More interesting to me was their five metrics for scoring chunk quality. Each one captures a different dimension of quality, and improving one doesn’t automatically improve the others…
References completeness
When a document says “the committee recommended it in their final report,” the words “it” and “their” point back to specific nouns earlier in the text. If a chunk boundary lands between the pronoun and the noun it refers to, the chunk becomes an incomplete thought. The retriever hands the model a fragment that references things defined somewhere else.
This metric uses a model that tracks pronoun-to-noun relationships to find all those pairs in the document, then checks what fraction of them stay inside the same chunk.
Block integrity
A common document is built out of paragraphs, tables, figure captions, and titles paired with their body text. When a chunk boundary cuts through the middle of a table, that table becomes useless in both chunks. Same with a heading that ends up in one chunk while its content lands in the next.
This metric checks whether those structural units survived the chunking process intact. It uses the document parser’s output to identify block boundaries, then counts how many blocks got split.
Intrachunk cohesion
When a chunk covers tax law in the first half and environmental regulations in the second half, its numerical representation becomes a blurry average of two unrelated topics. A query about either topic gets a weaker match than it should.
This metric converts each sentence and the full chunk into embeddings, then measures how similar they are. If all the sentences are about the same topic, the similarity scores are high. If the chunk mixes topics, the scores drop.
Document contextual coherence
A chunk that’s been ripped out of a longer argument might be internally cohesive but nonsensical on its own.

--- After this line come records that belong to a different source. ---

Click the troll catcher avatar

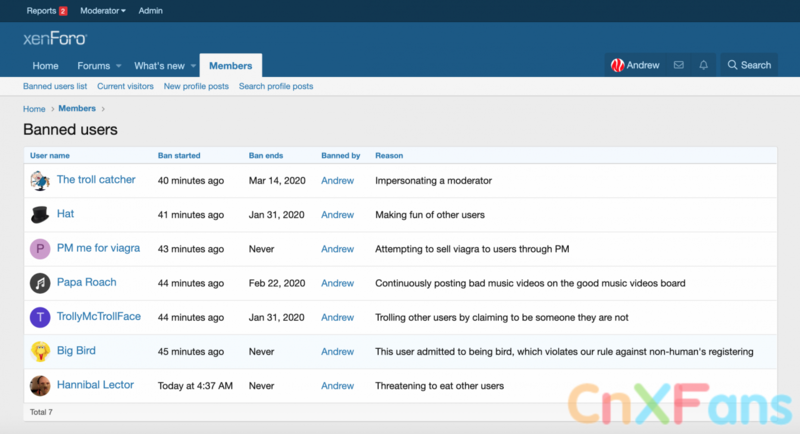[40, 180]
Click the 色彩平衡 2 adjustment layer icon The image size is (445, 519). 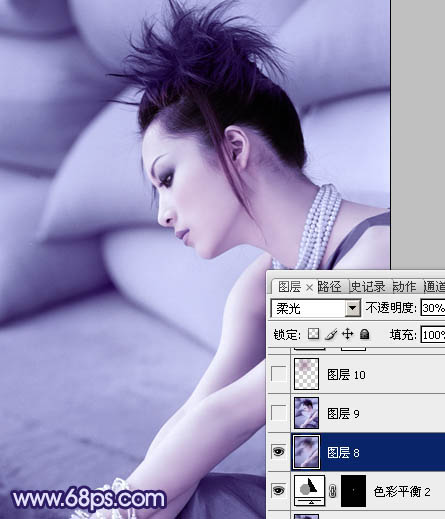pos(309,491)
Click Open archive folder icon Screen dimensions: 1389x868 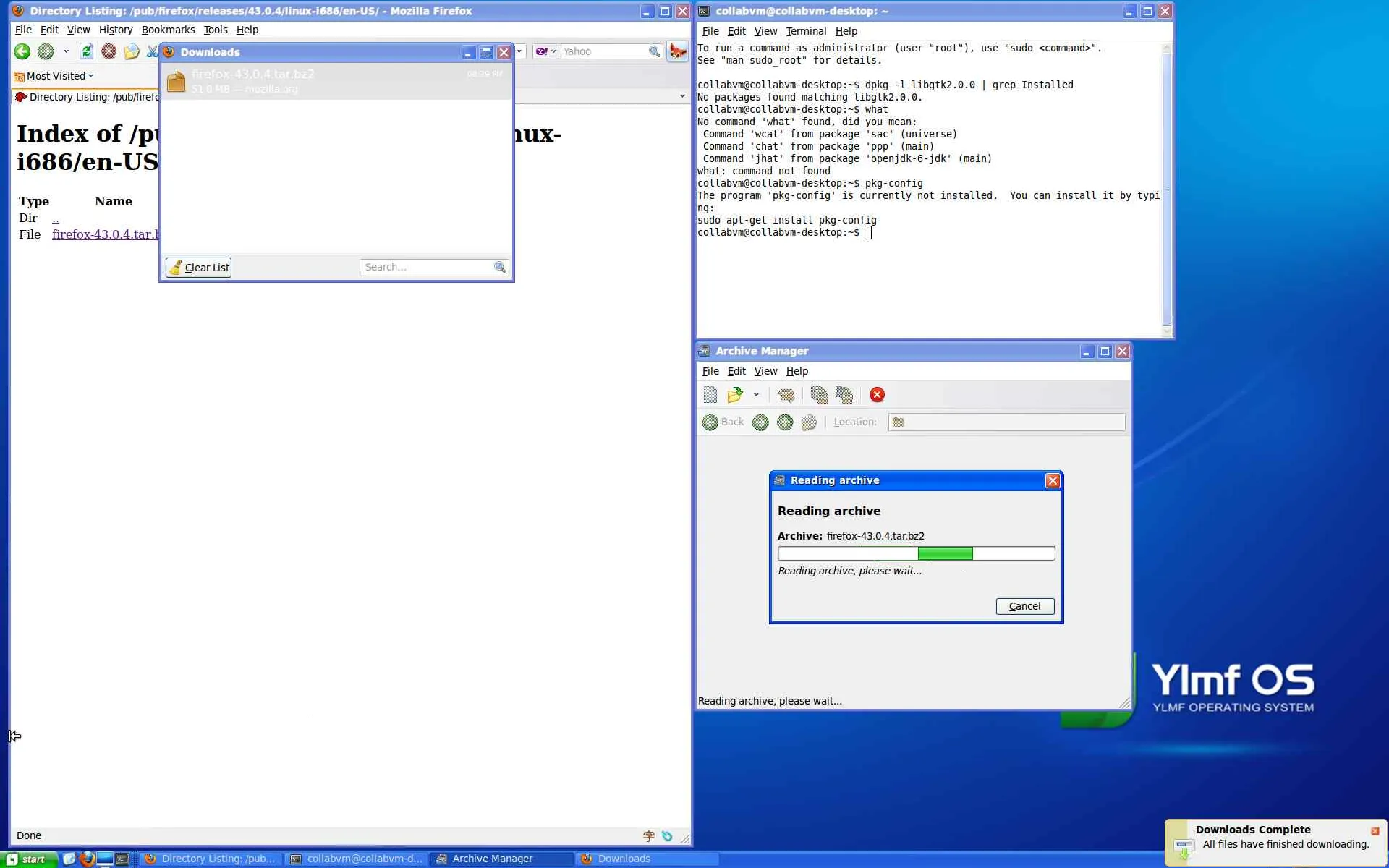735,395
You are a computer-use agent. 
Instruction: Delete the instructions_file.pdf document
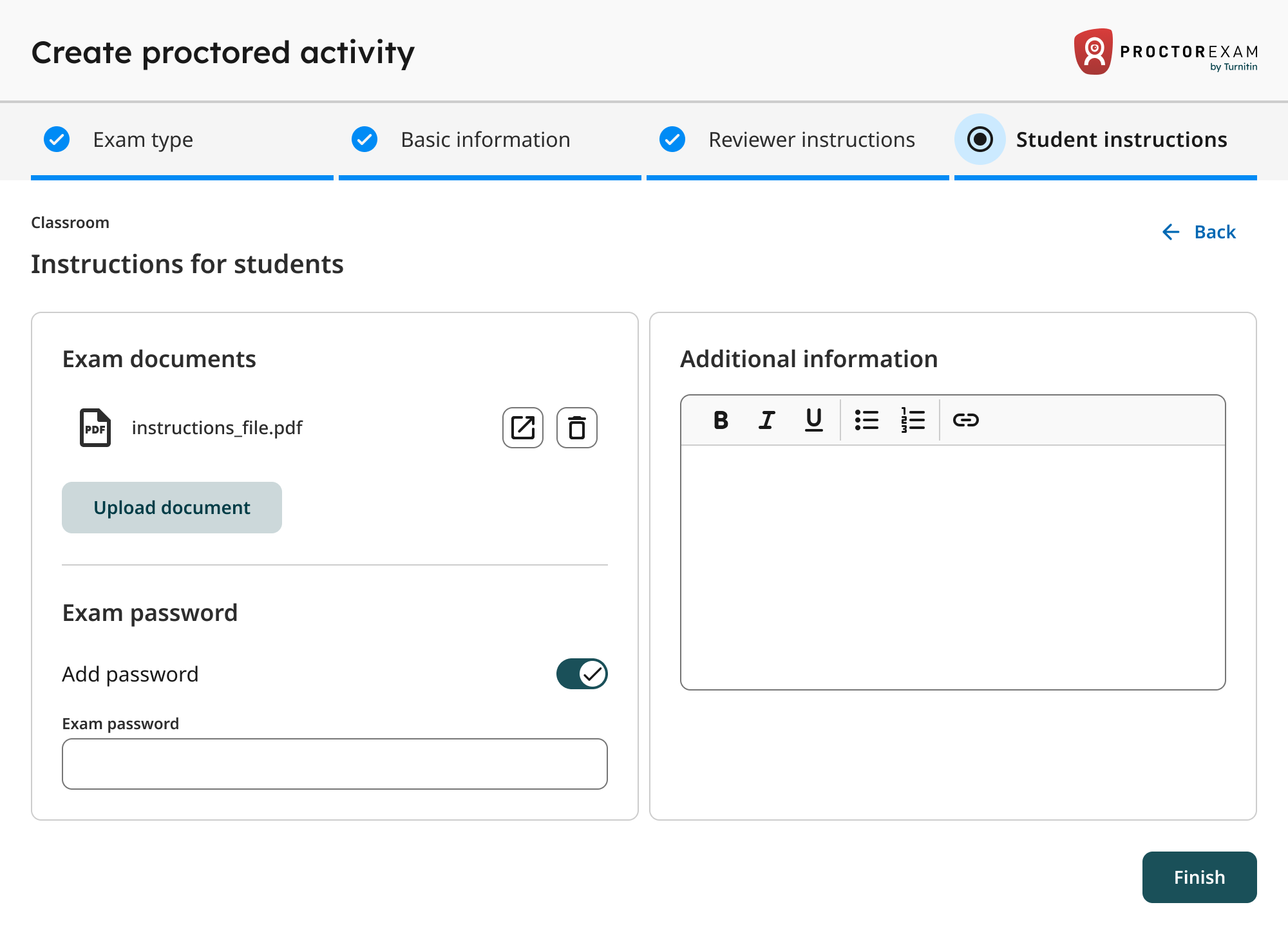pos(576,428)
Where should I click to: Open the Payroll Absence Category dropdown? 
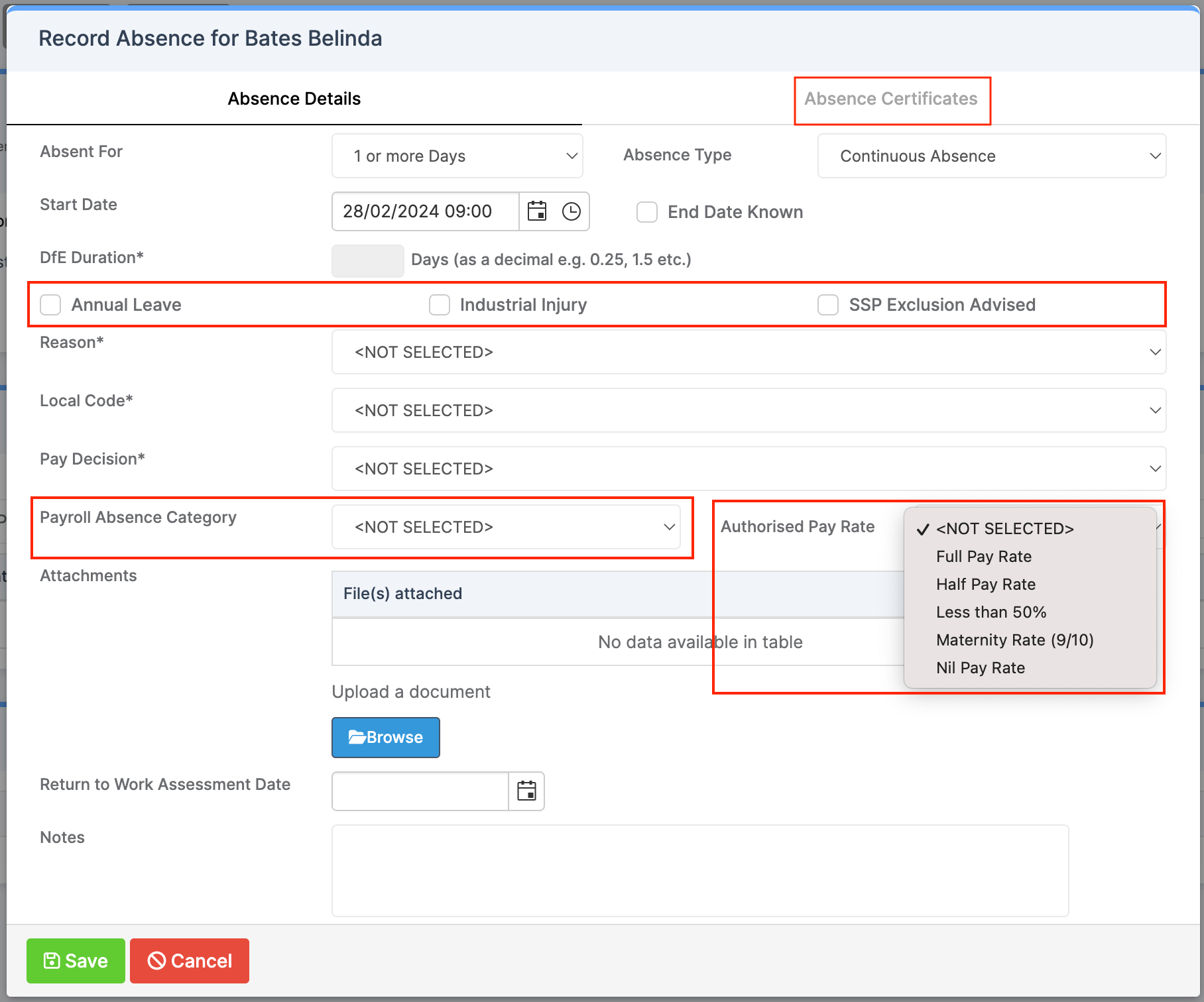click(507, 527)
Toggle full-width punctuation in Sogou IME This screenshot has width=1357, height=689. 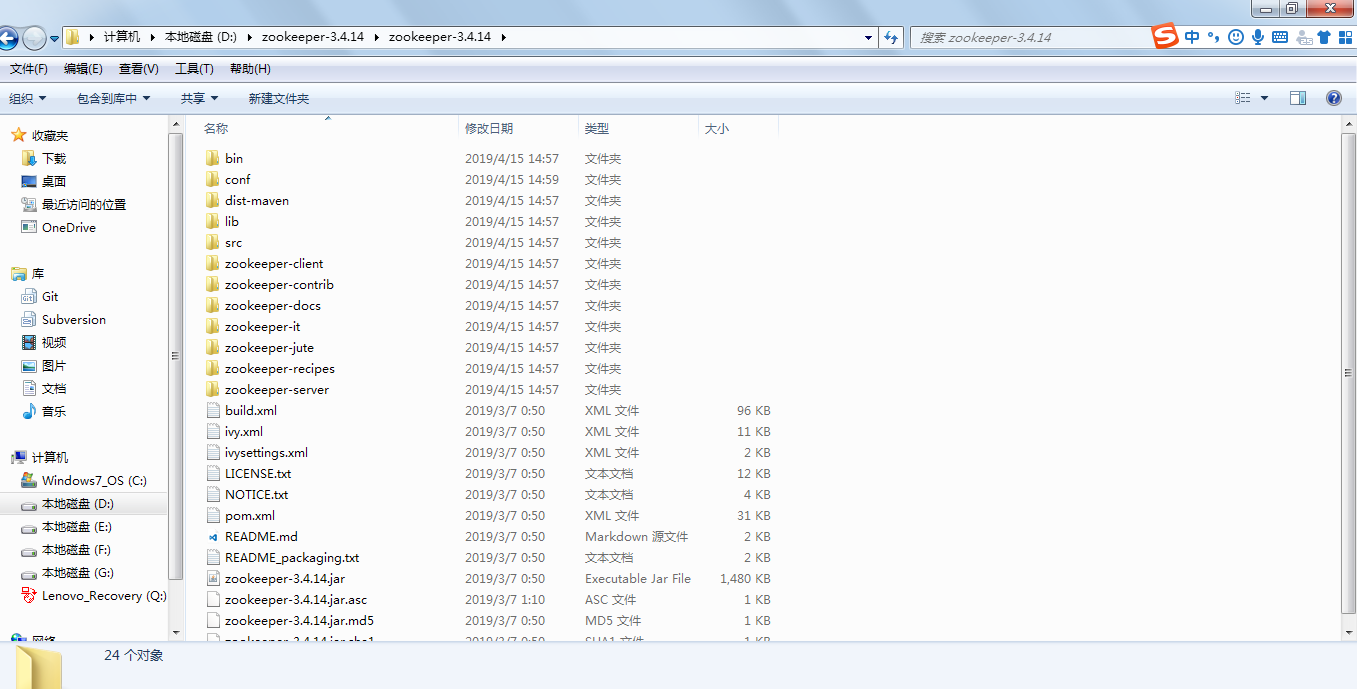pyautogui.click(x=1213, y=37)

Does it make sense in the context of its neighbors?
The metric looks at roughly 3,000-token stretches of the document and measures how well each chunk fits within the stretch it came from. Higher scores mean chunks that preserve the flow of the surrounding document.
Size compliance
What fraction of your chunks fall within your target size range? Too small and the chunk carries almost no information, wasting a retrieval slot. Too large and the numerical representation tries to capture too many ideas at once, making it harder to match against a specific query.
The paper used a target range of roughly 75 to 825 words. Merging tiny fragments and re-splitting oversized ones as a post-processing step consistently improved scores across every method tested.
Pulling in different directions
These five metrics pull in different directions. Optimizing for cohesion pushes toward smaller chunks, which hurts contextual coherence. Keeping structural blocks intact can force unrelated content into the same chunk, hurting cohesion. Even though there is some push/pull here, the paper found that small improvements across all five metrics, just 1-2 percentage points each, compounded into overall meaningful retrieval improvements.